Resources in Kueea System are all vertices of a global graph. Resources are always referenced directly by their identifier(s), although said identifier(s) may have hierarchical components.
Resources are either device-independent, in which case their identifiers are node-agnostic and do not take device or node identifiers into account; or they are device-specific, in which case the node needs to be specified.
Device-specific resources are generally limited to physical devices only.
Data resources are usually referenced by describing their content, so that the data can freely change its physical network location. It ought to be located physically closer to where it is needed. The system’s job is to automatically take care of this. Another is to monitor its nodes, the amount of copies and managing the data so that as many of valuable resources as possible are preserved.
Kueea and user sessions
Resources called kueea are entities on behalf of which tasks are executed. Kueea do not necessarily represent living beings. Think of it as a mask a human puts on when interacting with others.
User resources are collections of private kueea data. When someone wants to use the system, the person points the system to its user resource. The user resource should be stored on a device one carries with oneself. It could be a pendrive or some other removable storage device. The data should never be stored on a publicly accessible storage medium.

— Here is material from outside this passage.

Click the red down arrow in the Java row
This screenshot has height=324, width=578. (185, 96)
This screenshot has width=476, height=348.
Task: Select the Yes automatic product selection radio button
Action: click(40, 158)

Once the system has access to the user resource, it asks the user to provide information required to access kueea credentials stored in the user resource. When the data is successfully accessed, the system requests the user to provide a system shell and select the default kueea for the session.
Shells are designed so that users may freely switch between their kueea within the same user session.
Kueea are globally unique resources, generated independently of the system and then registered with a Kueea Network in order to be recognized. Users themselves are the sole authoritative source of information about their kueea, although there is a third-party trust anchor involved. The trust anchor verifies the method of authenticating a kueea.
Authentication is generally based on asymmetric cryptography, in which case the trust anchor is needed to certifiy the kueea’s public key.
Policy and access control
Access control in Kueea System is consensus-based. It is determined by a network’s network policy. A node determines whether a kueea has access to a resource based on information coming from the network it is a part of. This policy is certified by the network’s trust anchor.
Data resources always have a public metadata document. This metadata contains access control information among other things. It is always transferred before the data proper, which might be protected.
If resource data is unavalable, the node will look for it on the network. In order to successfully fetch it, the other peer must also agree on the assessment that the kueea in question has the required rights.
Peers that requests data on behalf of kueea that do not have rights to said data are mailicious and are to be banned by every node in a network. Malicious peers are eliminated by denying them access to other peers. The policy is data for the system, which is automatically executed.
The punishment here is that the peer becomes alone, without access to any of the resources offered by the network. If it wishes to regain access to the resources, it must follow the policy. An important part here is that the policy is publicly available for review and that the peer must be informed of any ban’s reason. If the peer does not agree with the rules in the policy, the options left are to establish a new network or look for another. Discussing a policy can only be done while within a network.
If a peer does not follow the agreed-on policy in its network, it effectively creates another, hidden network. In order to become part of this hidden network, one would need to somehow obtain addresses of its hidden peers. All peers would also have to trust each other in order to stay hidden. In other words, it is very difficult for such networks to gain peers.